There is limited information available regarding PvMSP3α sequences from India. Sequence polymorphisms in Indian isolates were mainly clustered at the 5′ regions of the marker, as was seen in other isolates worldwide. However, block-II (residues 434–687aa of Belem strain), the region of the alanine-rich core displays less variability. In an earlier study phylogenic analysis based on sequence variation of 237 world sequences of PvMSP-3α block II region resulted in three robust clusters suggesting extensive gene flow between populations. However these clusters did not reveal any geographical structure. The phylogenic grouping was influenced by sequence variations of two motif (motif I: MSELEK/LSKLEE and motif II: TAANVVKD/KEATAAKL) which suggested selective pressure on these motifs [
38].
In the Belem strain the motifs I and II correspond to position 529–534aa and 576–583aa respectively [
26]. Among the Indian isolates, motif I was represented by MSELEK sequence in all the twenty isolates, while motif II exhibited both the sequences at different frequencies. One of the Indian isolates however represented a recombinant type of motif with an amino acid sequence of TEANVAKL, which was seen in the Goan isolate.

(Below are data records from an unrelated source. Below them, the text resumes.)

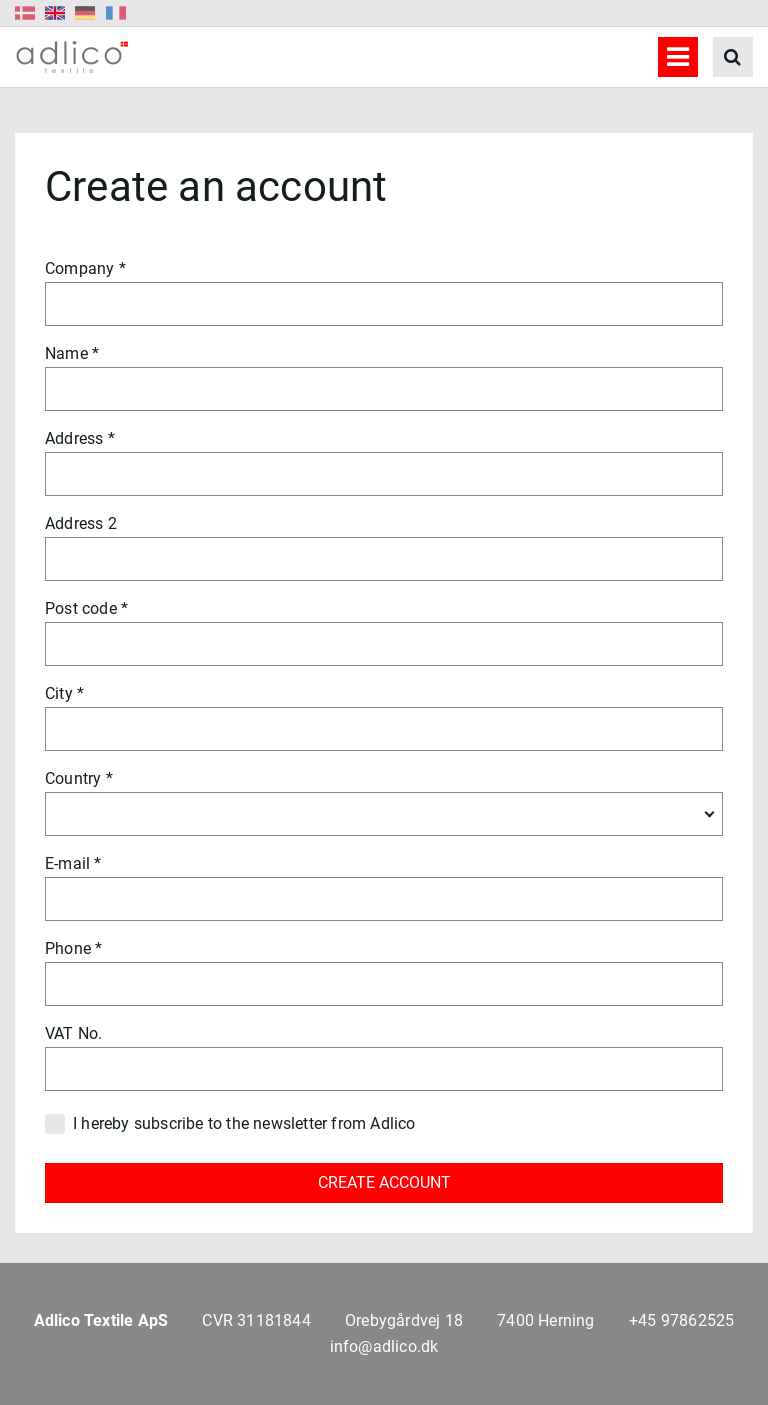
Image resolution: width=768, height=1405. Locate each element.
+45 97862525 (681, 1320)
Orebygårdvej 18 (404, 1320)
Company (79, 268)
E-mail (67, 863)
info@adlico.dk (384, 1346)
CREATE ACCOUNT (384, 1182)
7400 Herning (545, 1320)
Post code (81, 608)
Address (74, 438)
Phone (68, 948)
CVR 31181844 (256, 1320)
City (59, 693)
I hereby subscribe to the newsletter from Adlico (244, 1123)
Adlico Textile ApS (101, 1320)
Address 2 (81, 523)
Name (66, 353)
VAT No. (73, 1033)
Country (73, 778)
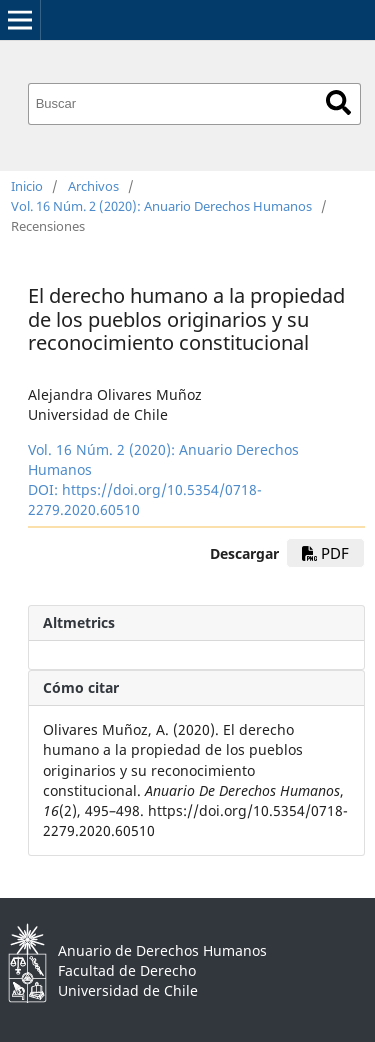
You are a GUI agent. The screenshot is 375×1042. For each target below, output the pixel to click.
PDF (325, 553)
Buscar (338, 102)
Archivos (93, 186)
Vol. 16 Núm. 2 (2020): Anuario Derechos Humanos (161, 206)
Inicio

Comparison with published nucleotide and protein sequences in NCBI and PlasmaDB using phylogenetic trees of Pvmsp-3α revealed that most subtypes were new alleles. Two distinct clusters, one which included Belem type and the other Salvador I type were formed when the Indian isolates were compared with other isolates worldwide. Genotypes from different geographical areas were distributed in both clusters, which revealed no convincing evidence of geographical grouping based on this marker.